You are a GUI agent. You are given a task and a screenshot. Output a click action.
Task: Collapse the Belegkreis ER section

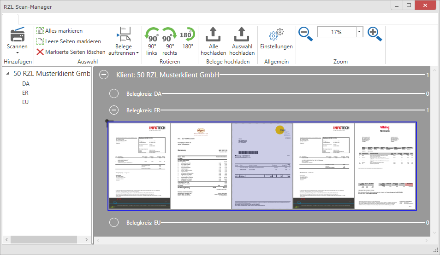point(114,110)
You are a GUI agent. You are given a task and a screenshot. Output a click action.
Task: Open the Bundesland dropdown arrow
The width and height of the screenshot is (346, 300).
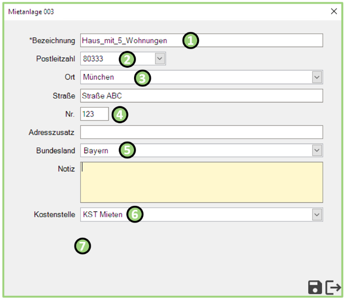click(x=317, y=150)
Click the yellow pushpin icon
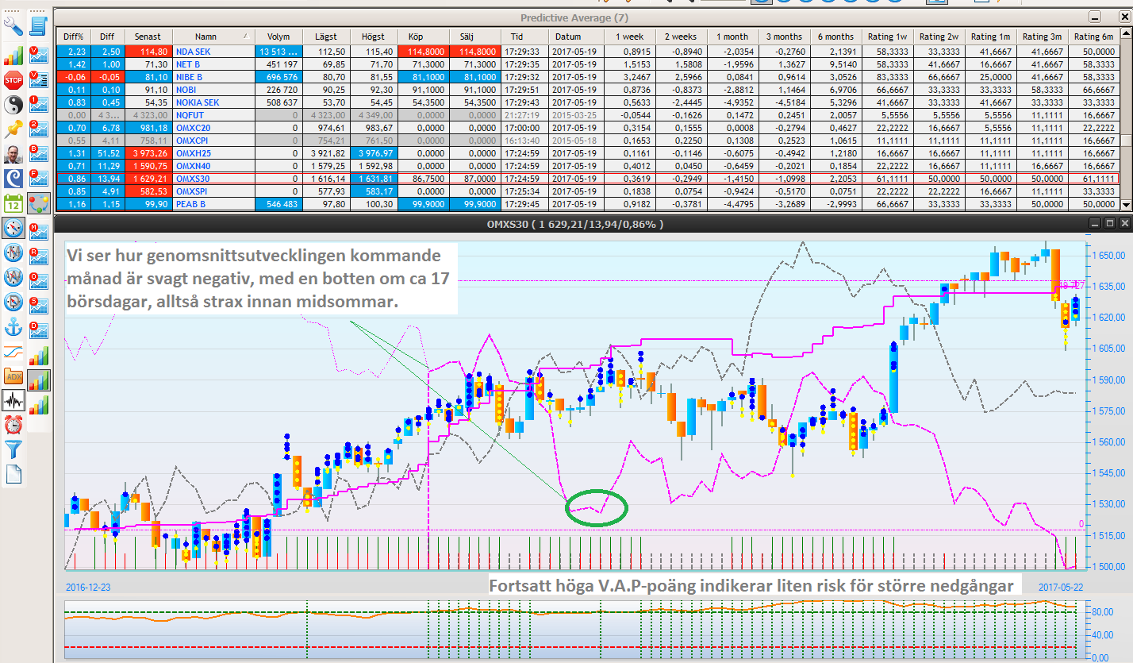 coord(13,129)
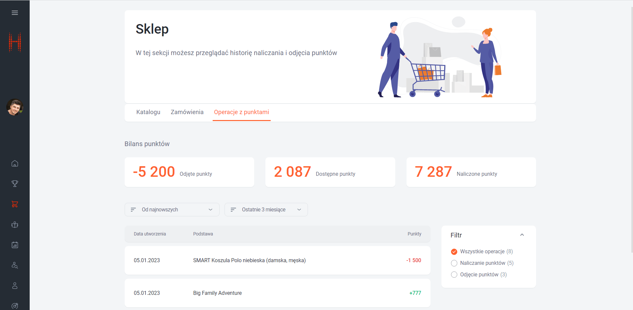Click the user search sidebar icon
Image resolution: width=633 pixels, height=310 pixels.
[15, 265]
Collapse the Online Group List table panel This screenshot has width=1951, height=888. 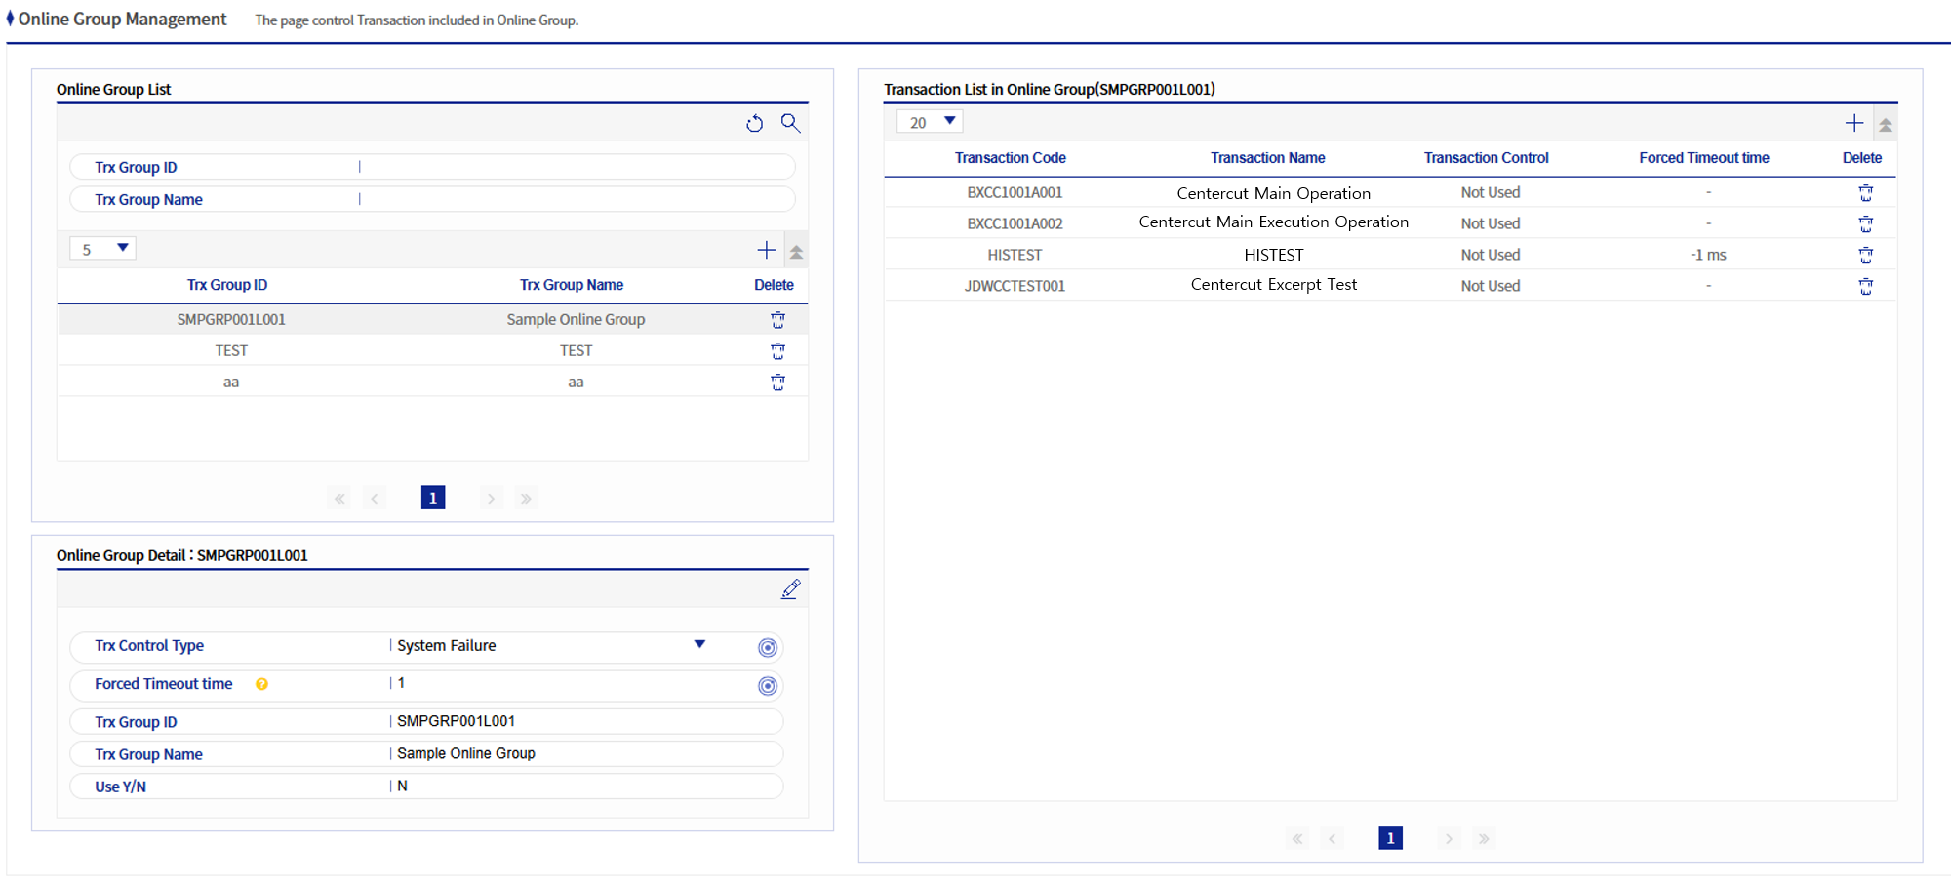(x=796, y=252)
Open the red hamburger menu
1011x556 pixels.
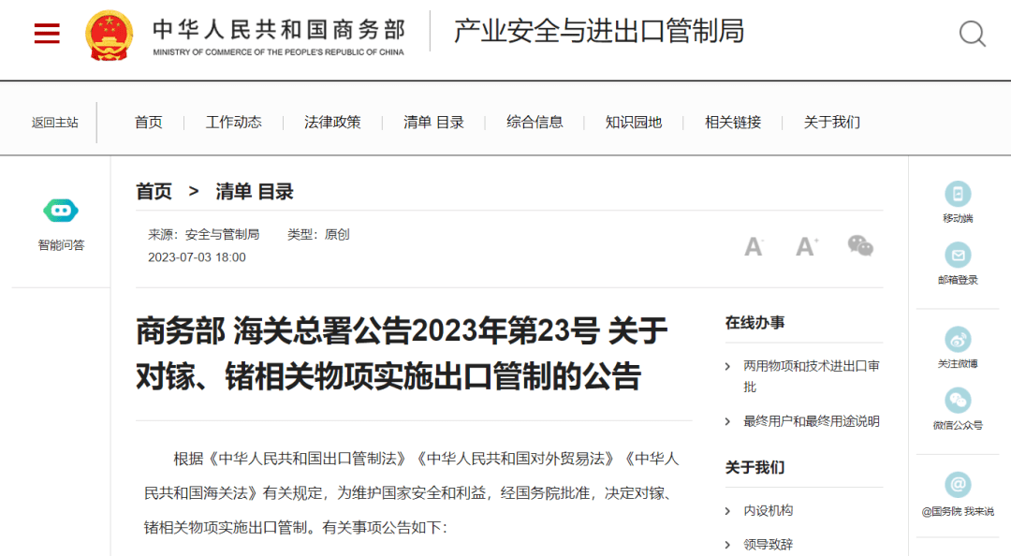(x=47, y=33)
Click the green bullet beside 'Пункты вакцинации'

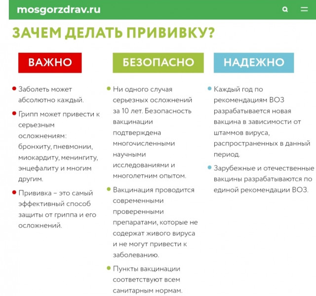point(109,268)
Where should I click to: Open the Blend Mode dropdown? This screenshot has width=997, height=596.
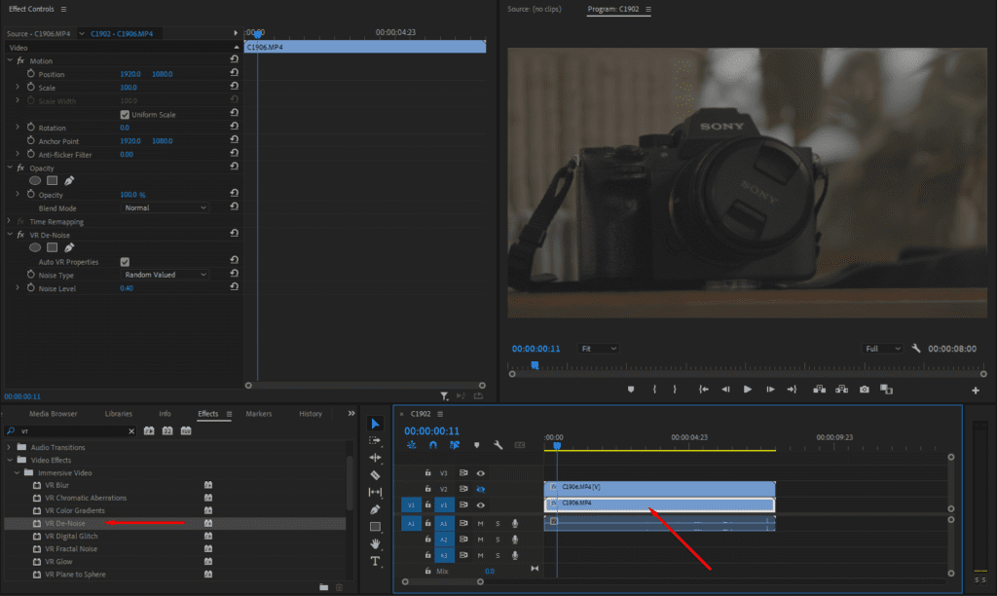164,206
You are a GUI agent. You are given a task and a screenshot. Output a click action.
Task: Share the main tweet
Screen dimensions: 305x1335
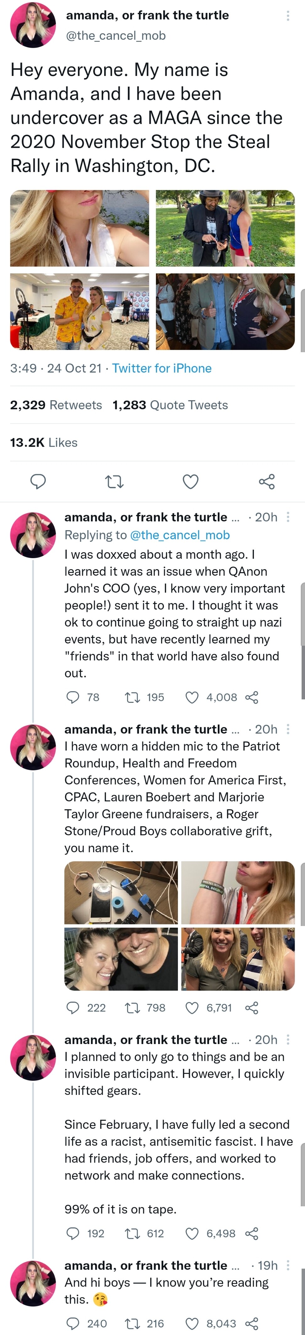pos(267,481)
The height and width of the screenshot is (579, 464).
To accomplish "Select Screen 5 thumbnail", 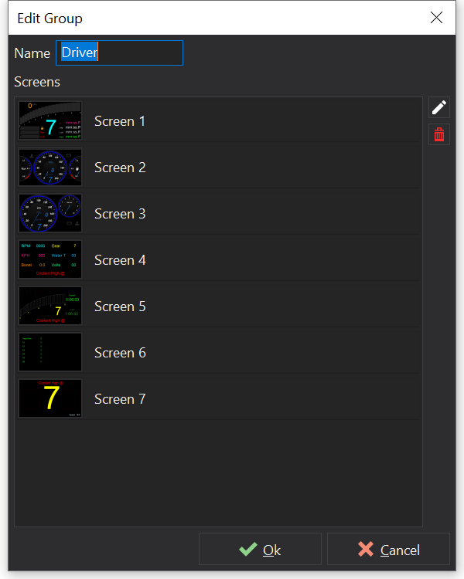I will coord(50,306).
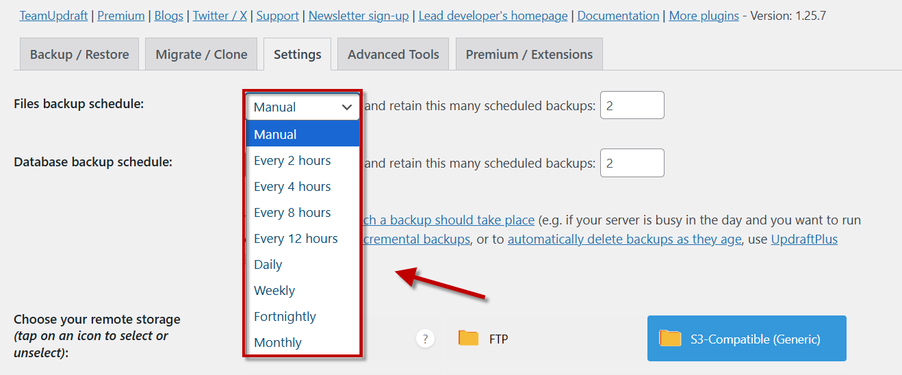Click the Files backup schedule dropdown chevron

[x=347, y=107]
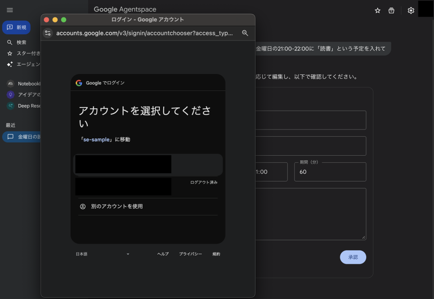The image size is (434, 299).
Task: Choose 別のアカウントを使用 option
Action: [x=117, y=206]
————
• [Exercise objective]:
In the listing above, find the line containing "Click the green" and the line containing "The height and", then write out both of them and every line between, exactly, with no pictures.

• [Exercise result]:
Click the green bullet beside 'Пункты вакцинации'

point(109,268)
Where should I click to: Open the Blend Mode dropdown? This screenshot has width=997, height=596.
164,206
You are a GUI agent. You are given a task and a screenshot. Output a click action.
Task: Share the main tweet
Screen dimensions: 305x1335
pos(267,481)
The height and width of the screenshot is (579, 464).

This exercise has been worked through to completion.